This exercise asks for every line of the material that contains the word "computer".

- [Excerpted data]
::::
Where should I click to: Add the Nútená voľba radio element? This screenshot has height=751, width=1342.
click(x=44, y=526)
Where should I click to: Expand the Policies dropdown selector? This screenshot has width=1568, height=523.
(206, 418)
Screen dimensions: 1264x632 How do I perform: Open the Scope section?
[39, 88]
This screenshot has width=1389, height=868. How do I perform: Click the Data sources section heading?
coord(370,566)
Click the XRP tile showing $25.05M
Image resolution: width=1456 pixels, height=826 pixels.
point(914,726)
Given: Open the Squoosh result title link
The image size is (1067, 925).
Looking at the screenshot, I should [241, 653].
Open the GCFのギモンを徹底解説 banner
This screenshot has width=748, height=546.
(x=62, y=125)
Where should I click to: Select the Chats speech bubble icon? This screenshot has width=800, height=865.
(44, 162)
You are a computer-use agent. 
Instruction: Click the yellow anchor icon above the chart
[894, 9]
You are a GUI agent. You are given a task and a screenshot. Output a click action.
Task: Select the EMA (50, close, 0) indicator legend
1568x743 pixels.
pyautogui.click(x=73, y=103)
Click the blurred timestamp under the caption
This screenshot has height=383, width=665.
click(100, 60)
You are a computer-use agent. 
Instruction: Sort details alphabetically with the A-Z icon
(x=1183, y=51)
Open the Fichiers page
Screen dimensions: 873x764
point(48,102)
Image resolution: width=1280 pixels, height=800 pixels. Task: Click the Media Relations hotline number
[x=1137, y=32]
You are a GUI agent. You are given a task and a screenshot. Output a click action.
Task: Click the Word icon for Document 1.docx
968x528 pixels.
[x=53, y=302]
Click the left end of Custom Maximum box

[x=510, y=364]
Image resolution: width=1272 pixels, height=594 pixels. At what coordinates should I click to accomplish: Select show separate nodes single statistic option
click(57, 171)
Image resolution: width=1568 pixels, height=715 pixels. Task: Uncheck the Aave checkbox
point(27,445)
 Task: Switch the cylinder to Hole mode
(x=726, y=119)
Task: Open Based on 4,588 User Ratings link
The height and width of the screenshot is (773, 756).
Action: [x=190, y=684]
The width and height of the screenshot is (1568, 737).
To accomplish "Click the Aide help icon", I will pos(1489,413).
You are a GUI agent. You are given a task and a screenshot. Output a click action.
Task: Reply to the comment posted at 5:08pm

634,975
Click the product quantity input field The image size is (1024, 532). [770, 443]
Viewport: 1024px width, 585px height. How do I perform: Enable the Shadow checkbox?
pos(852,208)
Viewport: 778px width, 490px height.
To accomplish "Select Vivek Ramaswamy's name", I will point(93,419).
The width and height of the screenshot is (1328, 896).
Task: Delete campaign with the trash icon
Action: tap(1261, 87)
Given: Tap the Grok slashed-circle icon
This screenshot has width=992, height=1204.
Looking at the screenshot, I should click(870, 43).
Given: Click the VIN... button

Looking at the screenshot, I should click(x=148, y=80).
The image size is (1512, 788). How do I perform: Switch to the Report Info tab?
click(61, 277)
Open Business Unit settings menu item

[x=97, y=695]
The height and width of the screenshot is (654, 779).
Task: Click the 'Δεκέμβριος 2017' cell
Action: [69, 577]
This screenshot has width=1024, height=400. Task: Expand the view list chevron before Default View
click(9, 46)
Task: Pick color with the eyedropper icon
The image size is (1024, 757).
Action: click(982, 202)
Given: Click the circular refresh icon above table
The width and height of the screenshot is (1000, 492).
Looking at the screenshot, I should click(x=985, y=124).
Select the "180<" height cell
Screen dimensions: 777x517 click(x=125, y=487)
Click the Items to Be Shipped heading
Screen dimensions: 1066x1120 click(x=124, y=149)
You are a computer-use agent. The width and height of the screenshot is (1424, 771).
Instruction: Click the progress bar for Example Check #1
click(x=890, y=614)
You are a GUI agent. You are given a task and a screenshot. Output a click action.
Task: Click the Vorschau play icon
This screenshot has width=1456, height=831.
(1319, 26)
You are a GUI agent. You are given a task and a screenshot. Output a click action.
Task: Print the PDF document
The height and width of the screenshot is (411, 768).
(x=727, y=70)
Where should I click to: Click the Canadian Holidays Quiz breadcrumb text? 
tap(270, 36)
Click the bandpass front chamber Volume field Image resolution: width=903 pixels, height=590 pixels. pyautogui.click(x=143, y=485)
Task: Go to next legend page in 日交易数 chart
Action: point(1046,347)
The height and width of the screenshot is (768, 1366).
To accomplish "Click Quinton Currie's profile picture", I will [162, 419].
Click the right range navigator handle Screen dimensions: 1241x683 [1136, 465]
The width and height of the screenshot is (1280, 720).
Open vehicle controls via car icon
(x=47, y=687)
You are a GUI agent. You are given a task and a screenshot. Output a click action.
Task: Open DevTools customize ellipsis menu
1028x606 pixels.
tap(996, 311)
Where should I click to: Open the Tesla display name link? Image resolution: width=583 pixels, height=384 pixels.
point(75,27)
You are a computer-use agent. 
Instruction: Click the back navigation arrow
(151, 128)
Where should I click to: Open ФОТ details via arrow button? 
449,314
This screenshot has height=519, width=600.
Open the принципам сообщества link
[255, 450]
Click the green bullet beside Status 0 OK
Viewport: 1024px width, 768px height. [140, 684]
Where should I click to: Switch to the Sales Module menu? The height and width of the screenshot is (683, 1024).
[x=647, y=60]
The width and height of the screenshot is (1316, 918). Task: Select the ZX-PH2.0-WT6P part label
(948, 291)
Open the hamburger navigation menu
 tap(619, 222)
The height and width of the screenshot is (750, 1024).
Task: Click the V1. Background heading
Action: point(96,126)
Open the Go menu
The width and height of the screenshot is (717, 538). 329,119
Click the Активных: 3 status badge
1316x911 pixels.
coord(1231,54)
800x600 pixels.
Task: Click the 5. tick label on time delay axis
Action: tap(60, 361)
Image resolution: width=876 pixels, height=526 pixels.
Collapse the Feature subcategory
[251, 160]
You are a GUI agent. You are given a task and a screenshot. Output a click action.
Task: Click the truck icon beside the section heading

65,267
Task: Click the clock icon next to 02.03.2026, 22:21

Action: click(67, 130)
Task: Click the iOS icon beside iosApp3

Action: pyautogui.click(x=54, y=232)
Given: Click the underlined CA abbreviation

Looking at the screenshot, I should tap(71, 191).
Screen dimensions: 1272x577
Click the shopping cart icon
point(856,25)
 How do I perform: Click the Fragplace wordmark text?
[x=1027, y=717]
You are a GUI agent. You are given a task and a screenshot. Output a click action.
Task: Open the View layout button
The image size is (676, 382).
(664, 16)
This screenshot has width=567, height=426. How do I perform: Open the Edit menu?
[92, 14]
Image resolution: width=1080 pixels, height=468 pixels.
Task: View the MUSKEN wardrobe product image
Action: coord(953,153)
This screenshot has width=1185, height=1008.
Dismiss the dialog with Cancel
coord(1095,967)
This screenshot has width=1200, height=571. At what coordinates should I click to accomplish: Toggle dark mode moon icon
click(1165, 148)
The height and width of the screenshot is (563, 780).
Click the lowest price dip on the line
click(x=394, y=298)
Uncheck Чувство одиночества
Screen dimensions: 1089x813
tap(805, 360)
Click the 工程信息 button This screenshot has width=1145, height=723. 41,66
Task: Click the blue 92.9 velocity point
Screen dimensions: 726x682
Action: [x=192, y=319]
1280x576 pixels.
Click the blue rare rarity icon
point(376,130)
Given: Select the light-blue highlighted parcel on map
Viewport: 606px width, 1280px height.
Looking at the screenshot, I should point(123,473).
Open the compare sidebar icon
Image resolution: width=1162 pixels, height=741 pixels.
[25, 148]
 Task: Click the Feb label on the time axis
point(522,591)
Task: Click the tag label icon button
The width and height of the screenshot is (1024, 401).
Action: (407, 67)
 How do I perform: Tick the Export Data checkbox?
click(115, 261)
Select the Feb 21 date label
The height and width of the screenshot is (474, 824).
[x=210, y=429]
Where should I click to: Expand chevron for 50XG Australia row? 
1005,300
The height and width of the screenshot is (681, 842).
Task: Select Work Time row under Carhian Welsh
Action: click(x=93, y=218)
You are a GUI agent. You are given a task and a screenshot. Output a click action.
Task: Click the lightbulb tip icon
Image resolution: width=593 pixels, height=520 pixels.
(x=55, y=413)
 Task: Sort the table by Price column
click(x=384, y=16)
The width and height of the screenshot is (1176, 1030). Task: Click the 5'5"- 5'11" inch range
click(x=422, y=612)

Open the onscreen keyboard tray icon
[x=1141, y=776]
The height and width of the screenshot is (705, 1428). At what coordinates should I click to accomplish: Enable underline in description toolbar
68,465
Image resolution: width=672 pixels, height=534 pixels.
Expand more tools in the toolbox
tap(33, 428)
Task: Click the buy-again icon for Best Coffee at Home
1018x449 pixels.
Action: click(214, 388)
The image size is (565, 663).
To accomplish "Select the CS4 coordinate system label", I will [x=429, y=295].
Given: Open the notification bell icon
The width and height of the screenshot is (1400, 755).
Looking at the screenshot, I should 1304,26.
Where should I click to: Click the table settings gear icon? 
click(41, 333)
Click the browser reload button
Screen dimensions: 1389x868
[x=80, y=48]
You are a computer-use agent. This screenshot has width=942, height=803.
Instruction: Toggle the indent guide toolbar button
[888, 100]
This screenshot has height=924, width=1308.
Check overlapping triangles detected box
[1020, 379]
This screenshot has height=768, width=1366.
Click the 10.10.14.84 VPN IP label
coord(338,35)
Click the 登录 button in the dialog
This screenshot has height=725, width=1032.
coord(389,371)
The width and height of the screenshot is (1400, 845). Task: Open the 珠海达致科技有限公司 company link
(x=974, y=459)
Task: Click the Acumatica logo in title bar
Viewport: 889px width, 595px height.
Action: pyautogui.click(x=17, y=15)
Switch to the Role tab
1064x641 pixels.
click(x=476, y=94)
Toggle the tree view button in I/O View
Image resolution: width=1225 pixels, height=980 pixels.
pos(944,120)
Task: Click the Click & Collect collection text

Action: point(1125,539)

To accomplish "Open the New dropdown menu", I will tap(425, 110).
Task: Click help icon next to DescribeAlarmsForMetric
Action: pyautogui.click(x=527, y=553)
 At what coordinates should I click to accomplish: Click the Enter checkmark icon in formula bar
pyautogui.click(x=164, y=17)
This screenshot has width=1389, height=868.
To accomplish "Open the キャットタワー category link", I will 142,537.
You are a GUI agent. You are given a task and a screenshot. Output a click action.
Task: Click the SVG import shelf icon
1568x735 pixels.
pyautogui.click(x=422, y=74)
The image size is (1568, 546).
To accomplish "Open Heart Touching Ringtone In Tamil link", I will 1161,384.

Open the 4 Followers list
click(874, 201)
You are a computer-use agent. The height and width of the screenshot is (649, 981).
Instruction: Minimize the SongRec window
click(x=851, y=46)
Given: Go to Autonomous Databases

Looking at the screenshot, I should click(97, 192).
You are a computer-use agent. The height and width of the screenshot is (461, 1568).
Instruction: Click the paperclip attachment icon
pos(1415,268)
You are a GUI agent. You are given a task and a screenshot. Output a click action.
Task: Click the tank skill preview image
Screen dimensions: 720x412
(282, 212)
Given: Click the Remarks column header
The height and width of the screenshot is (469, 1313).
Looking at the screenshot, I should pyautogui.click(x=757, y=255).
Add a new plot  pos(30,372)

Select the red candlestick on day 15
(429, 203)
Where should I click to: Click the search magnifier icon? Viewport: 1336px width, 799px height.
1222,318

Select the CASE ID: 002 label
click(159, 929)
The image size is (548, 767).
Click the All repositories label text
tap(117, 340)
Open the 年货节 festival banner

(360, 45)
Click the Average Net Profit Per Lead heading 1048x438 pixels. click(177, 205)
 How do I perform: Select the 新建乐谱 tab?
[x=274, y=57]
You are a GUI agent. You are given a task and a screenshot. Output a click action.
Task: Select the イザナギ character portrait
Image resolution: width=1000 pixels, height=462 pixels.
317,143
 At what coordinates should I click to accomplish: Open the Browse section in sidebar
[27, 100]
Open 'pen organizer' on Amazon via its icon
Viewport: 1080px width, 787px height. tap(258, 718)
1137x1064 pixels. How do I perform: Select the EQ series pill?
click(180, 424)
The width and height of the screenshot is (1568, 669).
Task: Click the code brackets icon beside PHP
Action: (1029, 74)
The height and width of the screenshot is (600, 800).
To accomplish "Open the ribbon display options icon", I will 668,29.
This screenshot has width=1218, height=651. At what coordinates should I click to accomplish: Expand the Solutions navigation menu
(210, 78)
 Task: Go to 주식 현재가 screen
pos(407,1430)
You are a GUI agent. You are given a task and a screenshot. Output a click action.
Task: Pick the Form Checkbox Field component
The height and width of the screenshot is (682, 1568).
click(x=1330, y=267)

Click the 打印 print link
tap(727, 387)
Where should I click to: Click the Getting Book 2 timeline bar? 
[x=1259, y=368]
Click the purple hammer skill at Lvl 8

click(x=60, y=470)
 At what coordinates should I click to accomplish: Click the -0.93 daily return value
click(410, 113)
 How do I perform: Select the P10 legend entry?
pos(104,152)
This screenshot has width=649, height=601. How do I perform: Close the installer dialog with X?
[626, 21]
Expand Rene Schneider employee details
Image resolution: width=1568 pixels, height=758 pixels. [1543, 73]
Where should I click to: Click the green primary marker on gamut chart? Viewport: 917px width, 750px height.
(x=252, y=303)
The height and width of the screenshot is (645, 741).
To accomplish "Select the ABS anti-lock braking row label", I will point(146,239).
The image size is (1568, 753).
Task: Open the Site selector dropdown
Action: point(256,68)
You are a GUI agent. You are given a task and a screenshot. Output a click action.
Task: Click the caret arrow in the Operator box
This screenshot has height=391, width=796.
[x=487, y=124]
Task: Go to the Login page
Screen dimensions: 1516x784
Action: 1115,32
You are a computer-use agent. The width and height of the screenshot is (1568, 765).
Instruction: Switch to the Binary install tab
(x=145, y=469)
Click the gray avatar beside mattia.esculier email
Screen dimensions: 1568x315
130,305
::::
- [Final answer]
You are a computer-use agent. 
You are a computer-use agent. 
You are a computer-use agent. The width and height of the screenshot is (1424, 771).
You are a computer-use agent. 
You are a computer-use agent. This screenshot has width=942, height=803.
You are a computer-use agent. The height and width of the screenshot is (649, 981).
You are a computer-use agent. The height and width of the screenshot is (461, 1568).
You are a computer-use agent. The width and height of the screenshot is (1568, 765).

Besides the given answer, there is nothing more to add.